At midday, before his Spring/Summer 2026 show in Paris, Willy Chavarria and the movement director Pat Boguslawski are briefing a phalanx of 35 men – some models, many not – about the opening sequence of the show. In a reflection on the dehumanisation of immigrants in the United States (based on horrifying images emerging from prisons in El Salvador), every man will wear a T-shirt created in partnership with the American Civil Liberties Union.
Chavarria spoke to the models: “We’re going to deliver a very strong message about the erasing of people,” he began. “The name of the show is Huron, which is the name of the town I grew up in, in California. And right now, as we speak, my town Huron is being attacked by ICE.” His voice broke. “People are being taken away and put in prison. What we’re representing here are the Brown and Black people, taken from their families.”
Four hours later, those men would be kneeling, dressed in white, in a single row, heads bowed.
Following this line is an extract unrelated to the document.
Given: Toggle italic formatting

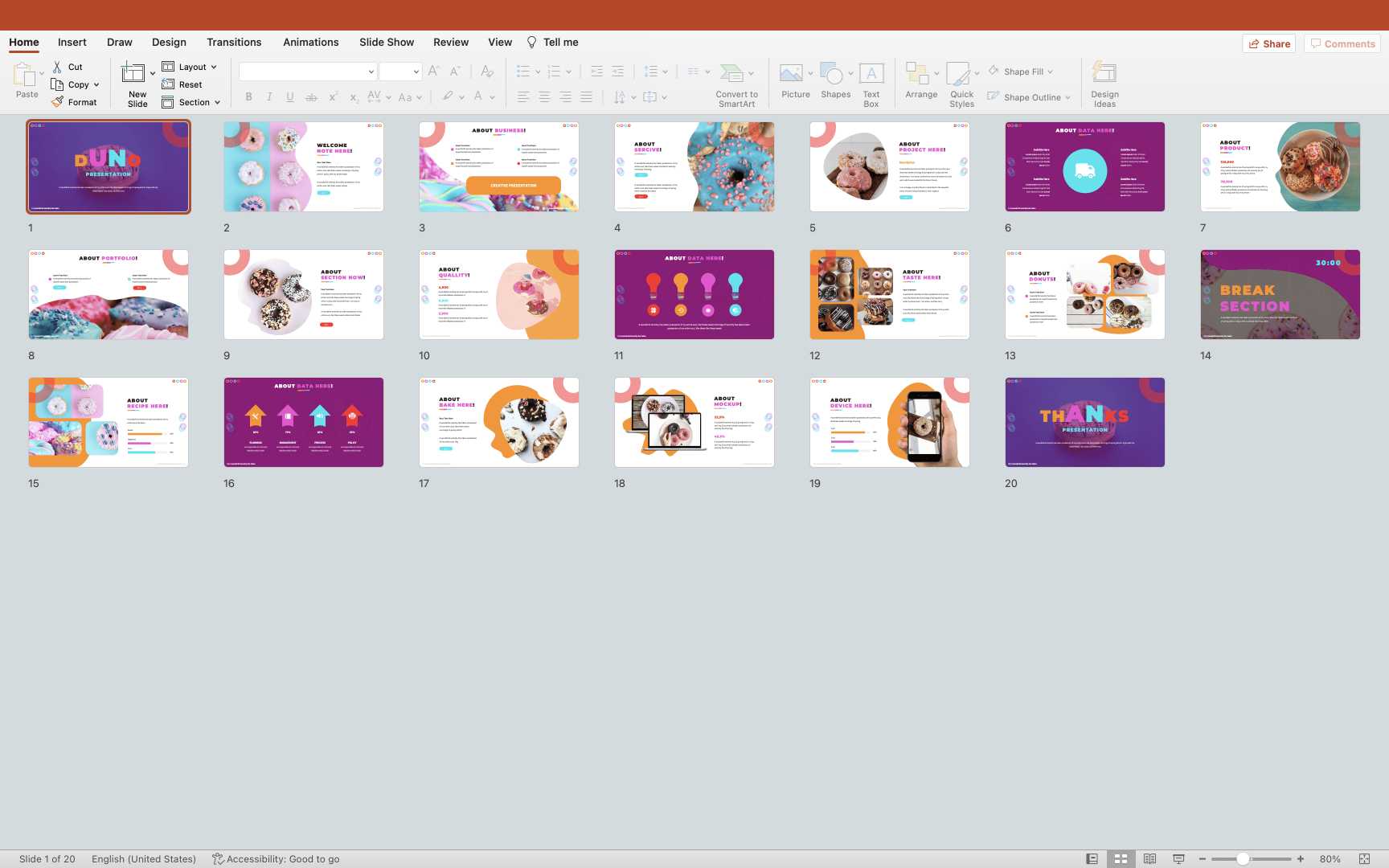Looking at the screenshot, I should point(269,96).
As an image, it resonated wide – it was also heartfelt, and brave. As is well-known, speaking up against the Trump administration can have repercussions for US citizens and visitors alike. But, in Chavarria’s own words. “It’s always important for me to speak about what’s happening … Everything we do, whether we want it to be or not, is political.”
That said, this collection was not, aesthetically, dark. Rather, it popped with saturated colour – spearmint, thick yolky yellow, a socking cobalt under the sloping, graphic brims of traditional black Cordovan hats. The hues, Chavarria said, came from the humble uniforms of warehouse and factory workers from around the world – Colgate green, Amazon blue, the scarlet of Coca-Cola co.
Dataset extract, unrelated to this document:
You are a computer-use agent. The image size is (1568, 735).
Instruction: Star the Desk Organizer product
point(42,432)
Here, they were elevated to high fashion, executed in deluxe, Italian-milled fabrics , whether a simple cotton or a blistered metallic cloqué which, Chavarria said, was very “Carol Burnett … a bit Liz Taylor”. Indeed, there was a slant of mid-century couture to these clothes – albeit via Palm Beach, with big Deeda Blair blow-outs over to a trio of ballooning gowns in Ikea blue, yellow and a hot spanked pink, and a slithery column with a pouched coccyx in a warty puce. But the same feeling could be eked out of a polo shirt, or bomber with cocooning back.
Where did the impetus for all that colour come from? “It started in a very superficial way,” Chavarria reasoned. “I want to do joy this season. I wanted to turn the tables. That was five months ago, six months ago. And as things progressed … the idea of what this joy means transformed. Now, what this joy is, is endurance. A sign of endurance, a sign of hope, a sign of rebellion.”
And for me, in Chavarria’s generous, joyous tailoring for men and women, there were unmistakable nods to zoot suits, the brightly-coloured, dandyish tailoring that Black and Hispanic youths wore as a form of protest through extravagance in the 1940s. They elicited violent reactions, too: in June 1943, in Chavarria’s home state of California, what became known as the Zoot Suit Riots broke out, with American servicemen attacking young Latino and Mexican Americans. They stripped them of their zoot suits, ostensibly because they considered their profligate use of fabric unpatriotic against the backdrop of wartime rationing. In fact, of course, it was racially motivated violence, tinged with fear and loathing. History, it seems is repeating itself.


Why did those suits excite rage? Because they refused to be silenced. They were about fighting erasure, about emphasising presence, about pride. They seem as prescient of now as they were of then.